SNL reports on the draft order, which praises the current utility and appears wary ratepayers would see significant benefits from the merger.
"Connecticut has a competent, responsible and well-managed utility with established track records," the draft order reads. "It is unknown what the replacement entity would be; its structure, operations or management. Iberdrola's record of mergers and divestitures in the region is mixed and does not offer a consistent picture of sustained commitment to strong, resilient and dedicated local distribution of gas and electricity."
Regulators said they balked at what amounted to a "leap of faith" over how the utility would be managed. The state's consumer advocate applauded the decision.
"We welcome PURA's decision as a strong statement that our regulated utilities should put customers first, and stay true to their mission of serving Connecticut residents and businesses," Consumer Counsel Elin Swanson Katz said in a statement. "This proposed takeover, which would have provided almost $600 million to shareholders but no meaningful benefits to UI's consumers, was properly rejected by PURA as not in the public interest, and we respectfully urge PURA to reject the acquisition in its final decision."

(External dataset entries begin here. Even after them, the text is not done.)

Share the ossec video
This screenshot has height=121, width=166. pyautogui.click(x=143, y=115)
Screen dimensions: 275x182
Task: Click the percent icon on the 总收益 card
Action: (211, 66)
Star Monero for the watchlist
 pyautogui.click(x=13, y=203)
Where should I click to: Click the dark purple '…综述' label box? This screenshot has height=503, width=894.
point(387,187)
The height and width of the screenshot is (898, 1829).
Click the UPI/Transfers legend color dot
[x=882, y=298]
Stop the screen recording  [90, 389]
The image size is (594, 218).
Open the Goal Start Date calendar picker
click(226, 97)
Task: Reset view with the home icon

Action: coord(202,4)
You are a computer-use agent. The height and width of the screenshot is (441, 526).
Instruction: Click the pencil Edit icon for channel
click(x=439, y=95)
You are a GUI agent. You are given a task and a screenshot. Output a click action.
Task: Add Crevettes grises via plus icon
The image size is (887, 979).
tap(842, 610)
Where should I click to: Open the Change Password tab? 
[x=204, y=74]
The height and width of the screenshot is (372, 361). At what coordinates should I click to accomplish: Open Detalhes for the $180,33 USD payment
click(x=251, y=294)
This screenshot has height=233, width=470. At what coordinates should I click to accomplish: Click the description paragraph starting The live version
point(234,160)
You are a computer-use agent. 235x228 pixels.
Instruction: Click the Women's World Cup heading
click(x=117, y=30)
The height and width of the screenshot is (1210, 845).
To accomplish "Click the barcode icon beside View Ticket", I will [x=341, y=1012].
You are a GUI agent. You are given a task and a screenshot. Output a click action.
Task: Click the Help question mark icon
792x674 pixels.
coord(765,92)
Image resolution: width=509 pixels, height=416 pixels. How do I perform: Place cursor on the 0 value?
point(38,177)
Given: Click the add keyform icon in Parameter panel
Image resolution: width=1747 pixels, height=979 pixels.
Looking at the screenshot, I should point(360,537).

Connecticut Attorney General George Jepsen has advocated the companies place $30 million in an escrow fund to clean up the English power plant, which UIL shut down in the early 1990s and subsequently sold. The Authority, however, has indicated it would prefer to address the issue in a separate proceeding.
If ultimately approved, the deal calls for an exchange of Iberdrola USA shares for UIL stock, along with cash payments to UIL shareholders of $597 million.